■ Exercise aim: All entries shown below should be duplicated character for character.

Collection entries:
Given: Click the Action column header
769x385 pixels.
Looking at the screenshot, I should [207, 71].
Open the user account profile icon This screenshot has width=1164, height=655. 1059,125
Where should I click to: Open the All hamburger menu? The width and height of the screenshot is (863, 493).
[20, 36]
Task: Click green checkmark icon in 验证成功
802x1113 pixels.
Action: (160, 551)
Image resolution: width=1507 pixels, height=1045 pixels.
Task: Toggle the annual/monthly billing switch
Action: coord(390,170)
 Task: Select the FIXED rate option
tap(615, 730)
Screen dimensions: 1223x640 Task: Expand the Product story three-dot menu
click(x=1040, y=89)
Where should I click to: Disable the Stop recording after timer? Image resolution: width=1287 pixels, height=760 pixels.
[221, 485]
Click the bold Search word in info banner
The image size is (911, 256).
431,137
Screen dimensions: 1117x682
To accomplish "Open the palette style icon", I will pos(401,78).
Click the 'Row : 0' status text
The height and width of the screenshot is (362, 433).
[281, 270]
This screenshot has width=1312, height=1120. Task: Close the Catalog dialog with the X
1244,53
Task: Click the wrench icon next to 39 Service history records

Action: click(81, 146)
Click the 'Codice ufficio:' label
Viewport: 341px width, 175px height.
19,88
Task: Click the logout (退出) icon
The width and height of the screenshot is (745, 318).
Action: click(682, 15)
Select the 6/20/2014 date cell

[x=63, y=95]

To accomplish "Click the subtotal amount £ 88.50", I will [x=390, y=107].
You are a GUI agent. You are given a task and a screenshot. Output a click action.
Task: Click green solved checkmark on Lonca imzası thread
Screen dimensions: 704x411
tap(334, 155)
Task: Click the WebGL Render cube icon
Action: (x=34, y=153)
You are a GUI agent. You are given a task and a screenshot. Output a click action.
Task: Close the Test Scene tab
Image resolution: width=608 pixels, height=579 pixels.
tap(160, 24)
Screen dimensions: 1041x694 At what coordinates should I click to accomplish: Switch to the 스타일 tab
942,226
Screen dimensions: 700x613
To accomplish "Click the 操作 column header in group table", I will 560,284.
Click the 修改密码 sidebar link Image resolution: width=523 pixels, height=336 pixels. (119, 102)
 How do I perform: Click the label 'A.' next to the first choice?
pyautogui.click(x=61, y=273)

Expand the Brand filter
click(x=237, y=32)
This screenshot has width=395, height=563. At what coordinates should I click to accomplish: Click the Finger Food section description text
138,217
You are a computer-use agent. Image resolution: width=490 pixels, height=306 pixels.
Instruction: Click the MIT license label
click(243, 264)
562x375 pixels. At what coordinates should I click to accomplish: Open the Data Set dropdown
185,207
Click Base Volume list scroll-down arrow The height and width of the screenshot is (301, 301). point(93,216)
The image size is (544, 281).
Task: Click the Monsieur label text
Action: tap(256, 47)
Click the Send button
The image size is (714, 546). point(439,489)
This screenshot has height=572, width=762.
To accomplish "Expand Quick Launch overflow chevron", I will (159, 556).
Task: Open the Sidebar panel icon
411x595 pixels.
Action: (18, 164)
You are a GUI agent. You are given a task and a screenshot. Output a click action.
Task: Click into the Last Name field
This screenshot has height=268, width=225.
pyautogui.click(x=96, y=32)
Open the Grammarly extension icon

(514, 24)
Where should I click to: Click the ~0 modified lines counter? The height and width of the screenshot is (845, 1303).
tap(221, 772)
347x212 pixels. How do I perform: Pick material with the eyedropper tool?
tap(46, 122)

■ Written response:
Given: Click the Action column header
769x385 pixels.
Looking at the screenshot, I should [207, 71].
Open the user account profile icon This screenshot has width=1164, height=655. 1059,125
Where should I click to: Open the All hamburger menu? The width and height of the screenshot is (863, 493).
[20, 36]
Task: Click green checkmark icon in 验证成功
802x1113 pixels.
Action: (160, 551)
Image resolution: width=1507 pixels, height=1045 pixels.
Task: Toggle the annual/monthly billing switch
Action: coord(390,170)
 Task: Select the FIXED rate option
tap(615, 730)
Screen dimensions: 1223x640 Task: Expand the Product story three-dot menu
click(x=1040, y=89)
Where should I click to: Disable the Stop recording after timer? Image resolution: width=1287 pixels, height=760 pixels.
[221, 485]
Click the bold Search word in info banner
The image size is (911, 256).
431,137
Screen dimensions: 1117x682
To accomplish "Open the palette style icon", I will pos(401,78).
Click the 'Row : 0' status text
The height and width of the screenshot is (362, 433).
[281, 270]
This screenshot has width=1312, height=1120. Task: Close the Catalog dialog with the X
1244,53
Task: Click the wrench icon next to 39 Service history records

Action: click(81, 146)
Click the 'Codice ufficio:' label
Viewport: 341px width, 175px height.
19,88
Task: Click the logout (退出) icon
The width and height of the screenshot is (745, 318).
Action: click(682, 15)
Select the 6/20/2014 date cell

[x=63, y=95]

To accomplish "Click the subtotal amount £ 88.50", I will [x=390, y=107].
You are a GUI agent. You are given a task and a screenshot. Output a click action.
Task: Click green solved checkmark on Lonca imzası thread
Screen dimensions: 704x411
tap(334, 155)
Task: Click the WebGL Render cube icon
Action: (x=34, y=153)
You are a GUI agent. You are given a task and a screenshot. Output a click action.
Task: Close the Test Scene tab
Image resolution: width=608 pixels, height=579 pixels.
tap(160, 24)
Screen dimensions: 1041x694 At what coordinates should I click to accomplish: Switch to the 스타일 tab
942,226
Screen dimensions: 700x613
To accomplish "Click the 操作 column header in group table", I will 560,284.
Click the 修改密码 sidebar link Image resolution: width=523 pixels, height=336 pixels. (119, 102)
 How do I perform: Click the label 'A.' next to the first choice?
pyautogui.click(x=61, y=273)

Expand the Brand filter
click(x=237, y=32)
This screenshot has width=395, height=563. At what coordinates should I click to accomplish: Click the Finger Food section description text
138,217
You are a computer-use agent. Image resolution: width=490 pixels, height=306 pixels.
Instruction: Click the MIT license label
click(243, 264)
562x375 pixels. At what coordinates should I click to accomplish: Open the Data Set dropdown
185,207
Click Base Volume list scroll-down arrow The height and width of the screenshot is (301, 301). point(93,216)
The image size is (544, 281).
Task: Click the Monsieur label text
Action: tap(256, 47)
Click the Send button
The image size is (714, 546). point(439,489)
This screenshot has height=572, width=762.
To accomplish "Expand Quick Launch overflow chevron", I will (159, 556).
Task: Open the Sidebar panel icon
411x595 pixels.
Action: (18, 164)
You are a GUI agent. You are given a task and a screenshot. Output a click action.
Task: Click into the Last Name field
This screenshot has height=268, width=225.
pyautogui.click(x=96, y=32)
Open the Grammarly extension icon

(514, 24)
Where should I click to: Click the ~0 modified lines counter? The height and width of the screenshot is (845, 1303).
tap(221, 772)
347x212 pixels. How do I perform: Pick material with the eyedropper tool?
tap(46, 122)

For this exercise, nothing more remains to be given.